## Exercise brief
Lift out, unaltered, the lines of the material below between the line holding "Select the ResourceGroup resource scope radio" and the line holding "The image size is (1386, 780).", counting both.

## Excerpted data

────

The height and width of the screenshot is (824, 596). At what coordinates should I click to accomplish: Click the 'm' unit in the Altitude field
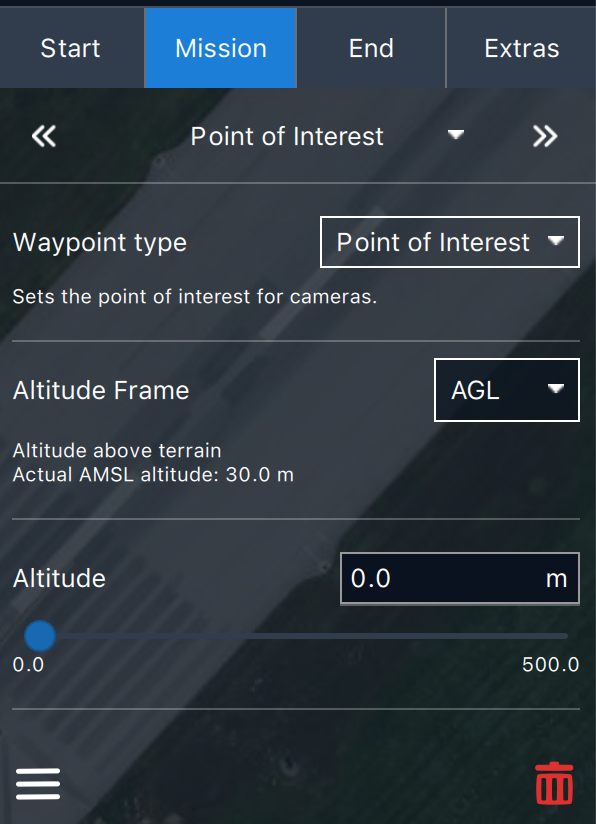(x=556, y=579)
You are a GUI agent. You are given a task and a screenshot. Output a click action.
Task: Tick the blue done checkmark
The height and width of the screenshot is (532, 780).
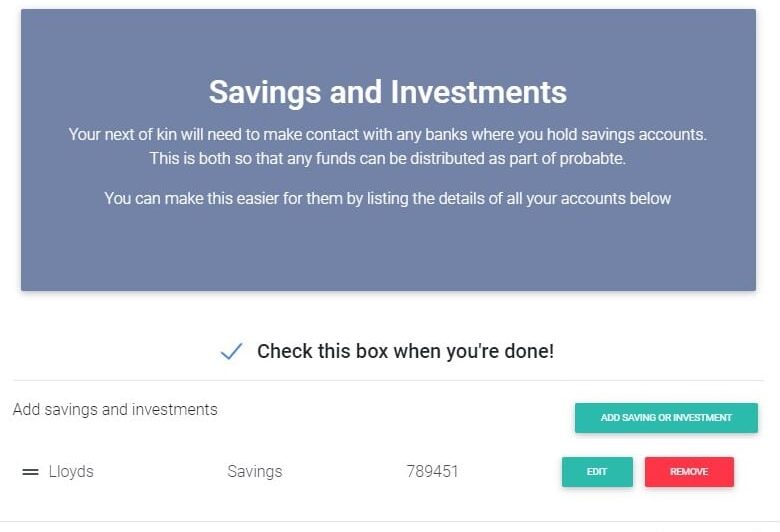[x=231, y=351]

────

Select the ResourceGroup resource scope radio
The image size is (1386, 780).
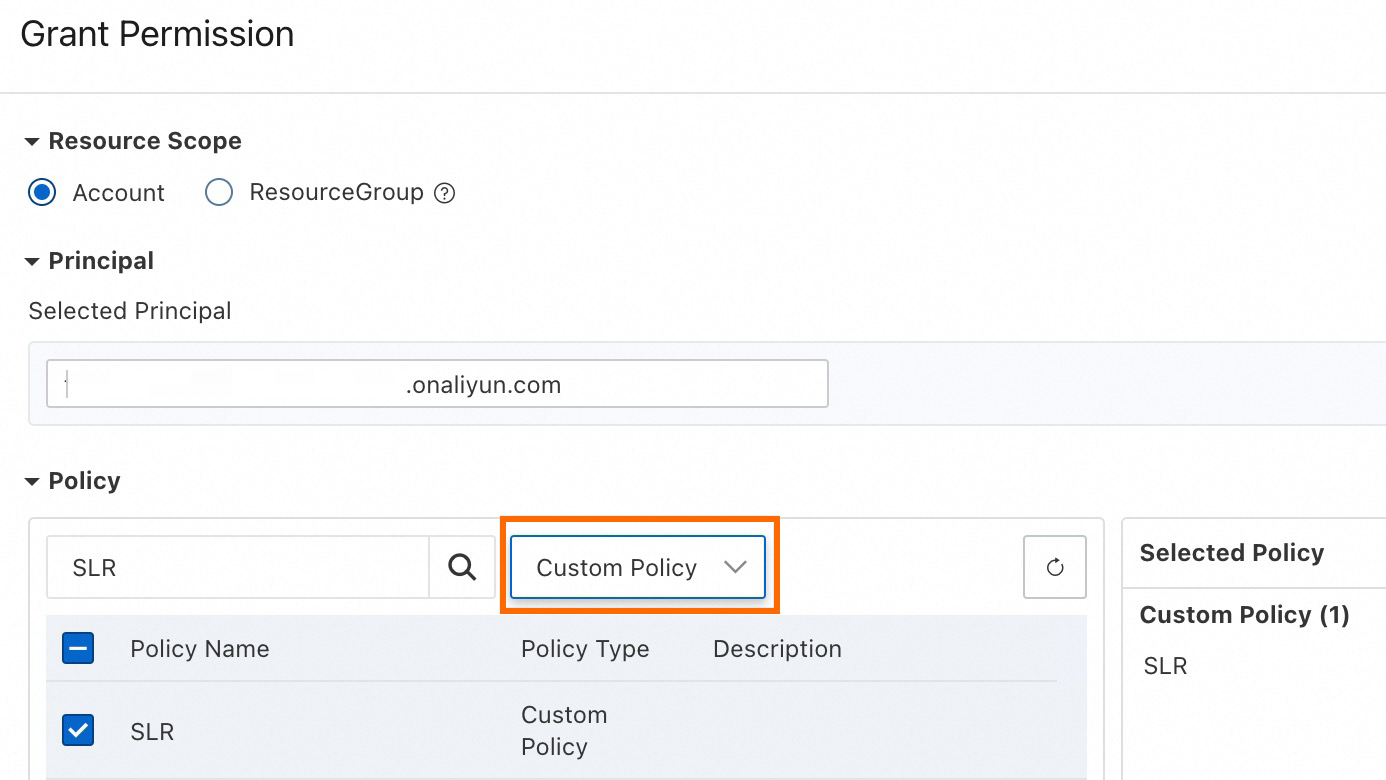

────

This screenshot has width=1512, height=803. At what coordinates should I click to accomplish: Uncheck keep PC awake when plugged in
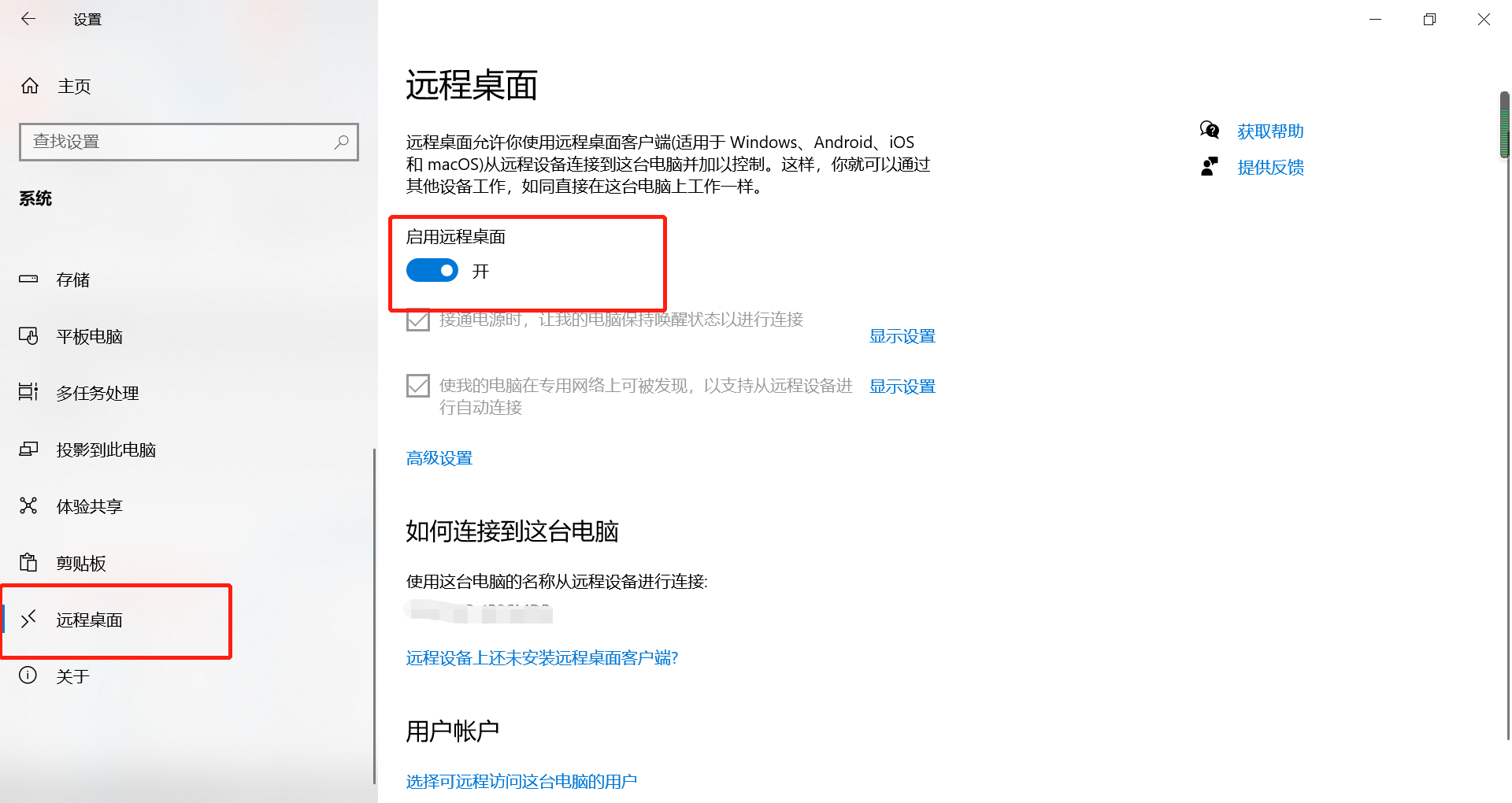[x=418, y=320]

────

## The completed task
Select the ResourceGroup resource scope radio
The image size is (1386, 780).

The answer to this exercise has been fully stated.